Upper School Curriculum

Select a Department

English

Four years of English are required for graduation. Grade 9 and 10 requirements are met by yearlong courses. Grade 11 and 12 requirements are met by yearlong electives. To meet their interests and needs students may also propose and develop independent studies. The following course descriptions are subject to change and variation.
  • English 9

    English 9 challenges students to develop their own voices as critics and as writers, to think independently and reflectively, and to express their ideas clearly and powerfully.

    Throughout the year, students read challenging texts that explore questions about identity, culture, and the complexity of relationships. From Achebe’s Things Fall Apart, Hansberry’s A Raisin in the Sun, and Shelley’s Frankenstein, to Morrison’s The Bluest Eye and Shakespeare’s Macbeth, the range of works invites students to ask questions, so that they develop a deep understanding of how family, culture, race, and gender roles influence character choices and the development of narratives. Our curriculum exposes students to a variety of literary styles and genres. In addition, students develop media literacy skills by making informed connections between the written word and the screen. Class discussion and assignments emphasize close reading skills, informed speaking and active listening, rigorous literary analysis, and attention to the mechanics of writing.

_Items:_
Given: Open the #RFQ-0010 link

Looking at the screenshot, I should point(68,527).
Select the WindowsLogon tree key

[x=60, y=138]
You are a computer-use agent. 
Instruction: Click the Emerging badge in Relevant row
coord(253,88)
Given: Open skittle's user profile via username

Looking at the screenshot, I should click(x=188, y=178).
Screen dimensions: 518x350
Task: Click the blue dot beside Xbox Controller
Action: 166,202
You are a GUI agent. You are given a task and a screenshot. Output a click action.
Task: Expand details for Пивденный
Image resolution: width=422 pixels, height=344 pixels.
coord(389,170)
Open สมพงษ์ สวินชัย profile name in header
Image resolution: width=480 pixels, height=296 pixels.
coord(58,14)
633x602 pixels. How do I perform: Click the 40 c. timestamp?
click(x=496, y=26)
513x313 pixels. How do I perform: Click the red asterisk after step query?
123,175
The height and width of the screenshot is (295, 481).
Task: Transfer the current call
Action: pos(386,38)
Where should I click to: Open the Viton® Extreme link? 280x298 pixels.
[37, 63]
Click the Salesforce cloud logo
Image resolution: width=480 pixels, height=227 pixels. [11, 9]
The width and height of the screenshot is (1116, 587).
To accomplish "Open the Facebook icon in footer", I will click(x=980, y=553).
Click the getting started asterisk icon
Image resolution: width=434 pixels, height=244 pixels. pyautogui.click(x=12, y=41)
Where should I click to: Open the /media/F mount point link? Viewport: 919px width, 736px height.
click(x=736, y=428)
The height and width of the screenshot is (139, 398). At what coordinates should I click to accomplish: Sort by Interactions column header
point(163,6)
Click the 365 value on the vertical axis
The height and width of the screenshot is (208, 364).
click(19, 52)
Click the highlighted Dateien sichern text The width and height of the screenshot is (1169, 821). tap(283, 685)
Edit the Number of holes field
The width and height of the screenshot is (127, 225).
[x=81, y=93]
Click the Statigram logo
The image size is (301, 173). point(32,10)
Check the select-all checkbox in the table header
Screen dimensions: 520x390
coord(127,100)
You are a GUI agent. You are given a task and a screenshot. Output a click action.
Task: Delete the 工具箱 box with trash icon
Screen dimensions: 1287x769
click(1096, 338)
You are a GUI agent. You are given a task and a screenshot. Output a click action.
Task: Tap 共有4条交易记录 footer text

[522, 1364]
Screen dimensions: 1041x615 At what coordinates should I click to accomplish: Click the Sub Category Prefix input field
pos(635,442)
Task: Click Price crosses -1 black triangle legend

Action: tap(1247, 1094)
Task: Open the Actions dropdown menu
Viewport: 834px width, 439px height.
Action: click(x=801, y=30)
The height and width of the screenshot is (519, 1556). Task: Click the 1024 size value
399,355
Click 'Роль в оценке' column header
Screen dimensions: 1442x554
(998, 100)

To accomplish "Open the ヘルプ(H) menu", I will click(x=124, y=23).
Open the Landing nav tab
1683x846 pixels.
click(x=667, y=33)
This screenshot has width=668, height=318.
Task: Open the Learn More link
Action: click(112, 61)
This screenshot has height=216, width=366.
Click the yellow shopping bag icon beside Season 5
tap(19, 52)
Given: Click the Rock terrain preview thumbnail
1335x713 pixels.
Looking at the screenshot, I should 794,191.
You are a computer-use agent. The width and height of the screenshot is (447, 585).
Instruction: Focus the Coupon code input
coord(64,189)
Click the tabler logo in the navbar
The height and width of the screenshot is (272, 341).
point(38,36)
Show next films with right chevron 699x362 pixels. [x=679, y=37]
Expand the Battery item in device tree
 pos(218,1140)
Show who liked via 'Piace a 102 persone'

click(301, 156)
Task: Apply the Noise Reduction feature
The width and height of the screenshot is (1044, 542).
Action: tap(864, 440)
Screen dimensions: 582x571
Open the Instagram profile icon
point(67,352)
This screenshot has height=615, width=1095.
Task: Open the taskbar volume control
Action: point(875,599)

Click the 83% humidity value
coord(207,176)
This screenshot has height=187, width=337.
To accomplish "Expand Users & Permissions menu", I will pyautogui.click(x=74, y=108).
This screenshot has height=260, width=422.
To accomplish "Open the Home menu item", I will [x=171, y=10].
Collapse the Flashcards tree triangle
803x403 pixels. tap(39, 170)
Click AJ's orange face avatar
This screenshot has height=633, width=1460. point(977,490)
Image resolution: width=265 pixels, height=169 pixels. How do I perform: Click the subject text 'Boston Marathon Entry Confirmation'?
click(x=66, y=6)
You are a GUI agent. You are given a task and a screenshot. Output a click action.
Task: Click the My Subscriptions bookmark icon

_Direction A:_
List every literary work named in the English curriculum text as read in English 9, with its author as given.
_Direction B:_
Answer these questions from the English curriculum text:
(i) How many years of English are required for graduation?
(ii) How are the grade 11 and 12 requirements met?
(iii) What skills do English 9 students build by connecting the written word and the screen?

_Reply A:_
Things Fall Apart (Achebe)
A Raisin in the Sun (Hansberry)
Frankenstein (Shelley)
The Bluest Eye (Morrison)
Macbeth (Shakespeare)

_Reply B:_
(i) Four years.
(ii) By yearlong electives.
(iii) Media literacy skills.